Dong is a native New Yorker whose great-great grandfather relocated to the United States in 1864; Chen was born in Shanghai, China and was raised in Taiwan. He came to the city in the 1970’s to study modern dance in the Julliard School, where he met Dong.
“I have a cross training of western dance technique and eastern Chinese dance background,” said Chen. “So I combined them together to come out with my own movement vocabulary.” A resident of Manhattan for 45 years, he has created numerous pieces about Asian Americans, including “Mott Street” in 1984 and the 2013 piece “Needle and Thread” about Chinatown’s sweatshop sewing factories.

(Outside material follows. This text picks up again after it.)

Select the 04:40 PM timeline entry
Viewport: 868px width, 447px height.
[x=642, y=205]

“Once he became a naturalized citizen,” Dong explained. “Chen said this is my country, and this is my history, too.”
South of Golden Mountain is an attempt by the couple to revisit the oftentimes unspoken history of Chinese immigrants in the south. The hardships of struggling through discrimination and segregation, generation by generation, rendered the community largely silent, until today.
“When I asked my grandparents what was it like, why did you move from town to town--they didn’t want to talk,” said Dong. “They would say ‘Don’t ask these kind of questions’.” However, the couple knew too well the power of dance. “It speaks a universal language,” said Dong. “If you don’t want to talk about it, fine; let’s dance it out.”

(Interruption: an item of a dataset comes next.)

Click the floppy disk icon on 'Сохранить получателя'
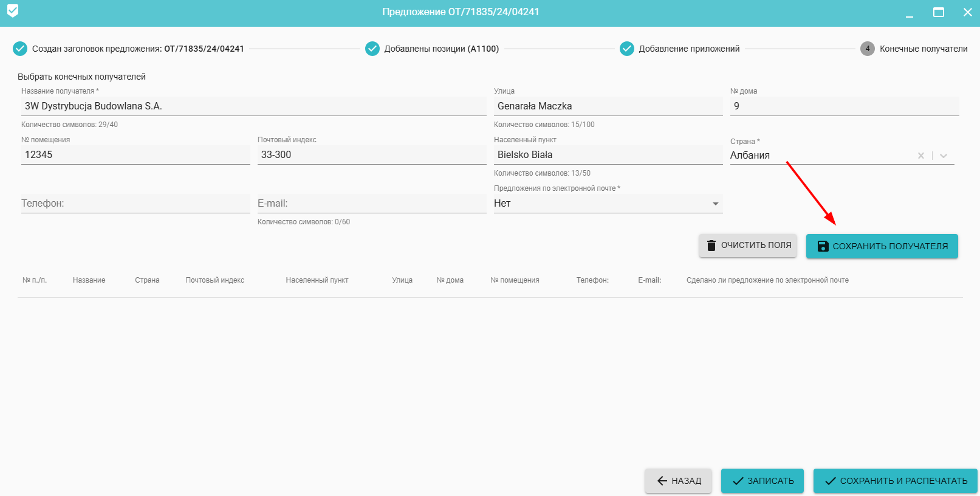Image resolution: width=980 pixels, height=496 pixels. click(823, 246)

“Gold Mountain” refers to America, when the gold rush of 1849 lured many Chinese people out of the crippling late Qing Dynasty China, by the promise of a better life. They signed contracts to work for cotton plantations and hopped onto western-bound ships.

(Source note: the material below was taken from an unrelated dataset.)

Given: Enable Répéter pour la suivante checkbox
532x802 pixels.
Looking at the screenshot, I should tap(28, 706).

Workers on the cotton field became the first scene of the dance. Titled “Fresh Sprout”, the scene shows Chinese laborers planting seeds on the plantation. “Chinese people did not come here to pick cotton, they came here to plant seeds for themselves,” Dian explained.
Once the seeds were planted in the country, the settled immigrants opened up grocery stores, restaurants and laundry shops, thriving in the region. Chen and his wife translated those daily scenarios into dance, accompanied by old photographs on the screen behind the dancers.
The photos were collected during their research trips to Georgia, Mississippi, Alabama, Arizona and Texas over the course of three years. They have interviewed hundreds of immigrants and their descendants, many in their 80’s and 90’s, including some veterans of World War II. The oral histories make up a vital part of the project. “They are vanishing populations,” said Dong. “We are proud to tell the story--if we don’t tell, soon it will all be gone.”
Dong will be playing a prototype of the Chinese immigrant mother who reoccurs as different characters throughout the dance—farmer, laundry lady, restaurateur, etc. She pairs up with her long-time partner, Renouard Gee, who plays the father. Dong choreographed this part of the piece, which is far less abstract than the rest, which borrowed Chen’s Avant Garde modern art imagination.
“The piece needs some Yin and Yang in order to be presented back to where this history belonged,” said Dong. As a fifth generation in America, Dong understands how the old immigrants feel. “They are like my uncles and aunts. In order for them to connect deeper, we’d have to do something that could hang on to it.”
Dong doesn’t really care if someone criticizes the dance’s swing between literal and abstract; or at least, less than how she cares what a 90-year-old Mississippian thinks. “If they see the piece and say that’s bullshit, that’s not our history, we will stop performing the piece.”